In the last few weeks, I’ve been trying to set up a digital token for my account in Singapore (opened on my last visit there because I was thinking of moving back), in order to make a payment to the Singapore government, no less.
Didn’t have the digibank app. My iPhone 6 is too old to support it, so I had to go out and buy a new (to me, but second hand) phone just to activate the digibank app in order to set up the digital token in order to make a transaction.
The bank’s blurb said it can be done in a few simple and easy steps. Not so in my experience. None of the steps or options given on that bank’s website worked.
They tell you to tap Preferences at the top right hand corner. Preferences not there.
They say you can change your personal details easily, just scroll down to My Profile. My Profile not there.
After many attempts, and increasingly thinking I must be blind (for not finding the options they said were there), or stupid (for not getting to the right places, for not making anything work), or really that computer-illiterate, or all of those things, I email them.

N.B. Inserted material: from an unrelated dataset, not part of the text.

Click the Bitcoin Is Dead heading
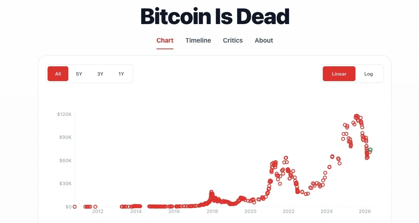This screenshot has width=419, height=223. [215, 17]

They come back with an attachment — a form for filing in and snail mailing or couriering back to them. The attachment needs a password to get in. Two options are given for this password: my IC number and mobile phone number, or my IC number and my date of birth. Thinking I can’t use the first option because my mobile phone number has died (which is the reason I’m going through all these hoops in the first place), I use my date of birth. Not accepted.
I email the bank again. They simply repeat the instructions, like as if the first lot hadn’t been followed. (Reminds me of the well-known anecdote about English-speaking tourists repeating loudly what they’ve just said to the non-English-speaking locals when they didn’t get understood the first time, as if the loudness will somehow open up an English window in the other party’s head when they didn't know any English at all.) No joy. Have I got even my own date of birth wrong?!?!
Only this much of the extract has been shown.